When we have a piece of gear that serves us well during a critical moment, many of us tend to stick with it for a long time. During my military service as well as a few hunting trips, my issued bipod was reliable. So reliable in fact, I haven’t kept up on the latest in the bipod market. I’ve been stuck with 2002’s cutting edge technology and it finally caught up to me. While on a grizzly hunt in Alaska, my bipod explosively disassembled itself and I was left looking at a $90 replacement. I wasn’t sure if buying a direct replacement best suited my needs.

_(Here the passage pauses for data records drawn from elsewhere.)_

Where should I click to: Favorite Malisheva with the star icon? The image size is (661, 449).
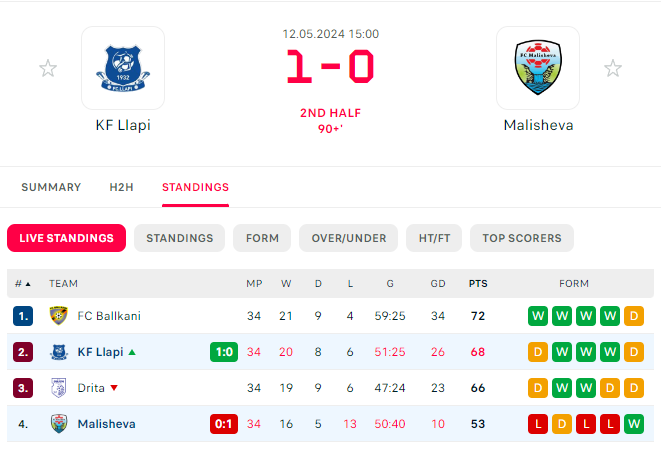pyautogui.click(x=613, y=68)
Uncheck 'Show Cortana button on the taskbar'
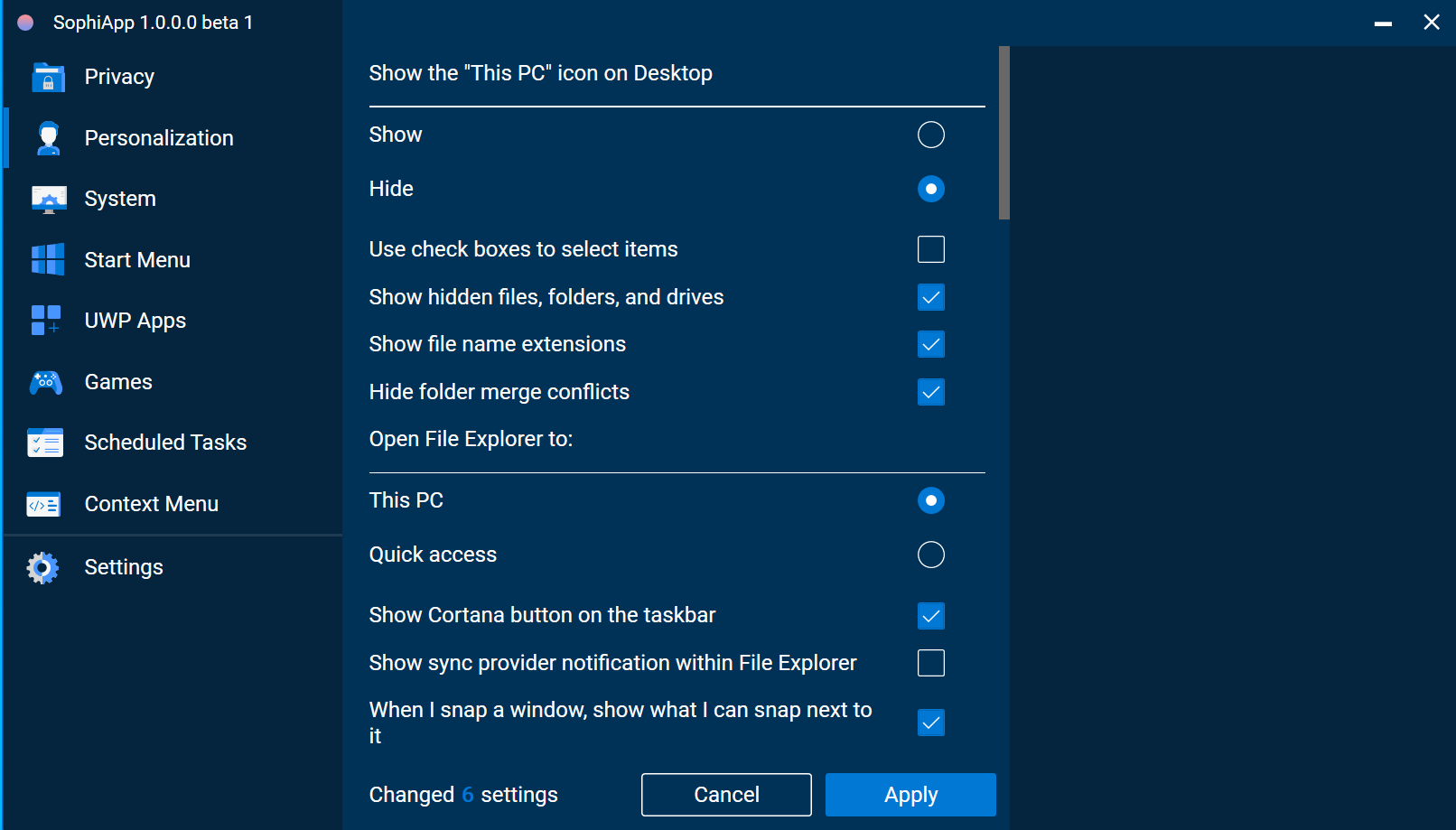 tap(930, 616)
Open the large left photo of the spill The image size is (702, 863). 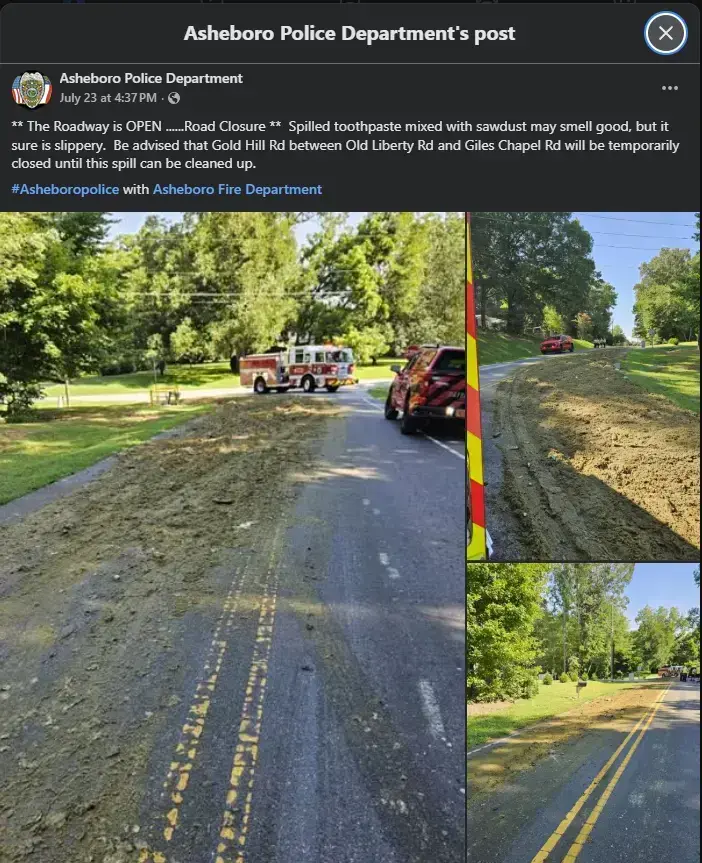tap(232, 537)
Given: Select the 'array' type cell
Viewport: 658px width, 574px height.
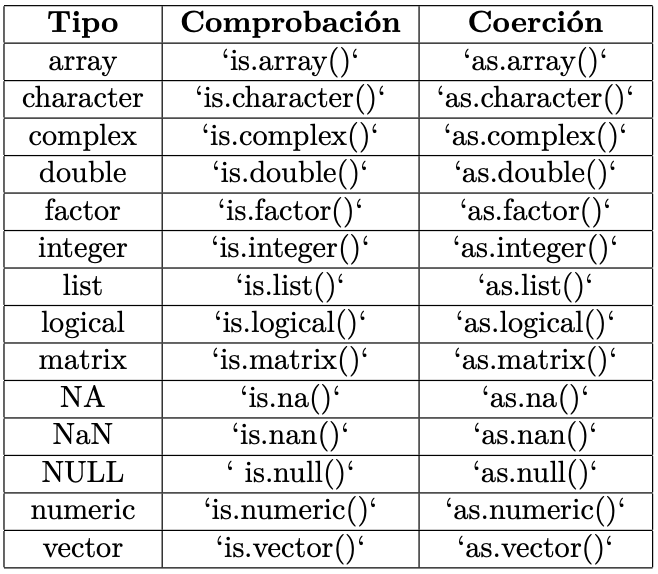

Opening up the mailbox, I found model number 40635 waiting for me. With 6″-9″ adjustable legs and a sling swivel mount, it closely resembles the other guy it’s replacing. I mounted it onto “Dr. Green” and got into a few different shooting positions. The Pivot Traverse bipod is well built I can see already. I’m really enjoying the lever lock on the back of the bipod’s body. Unlock freedom of movement by flipping it counter-clockwise and I’m able to cant the rifle for shooting on uneven terrain or traverse left and right. Another quick flip of the lever and movement is locked down tight. This is one solid shooting platform. I can see both the cant and the traverse improving my shooting positions. Often in the woods, the log or branch you want to rest your rifle on is neither perfectly parallel nor perpendicular to the target. Being able to have both bipod legs solidly on a stable object while pivoting, traversing and locking down your rifle is key to getting into an ergonomic shooting position.
So far this looks and feels more like a high dollar item than a mid-range option.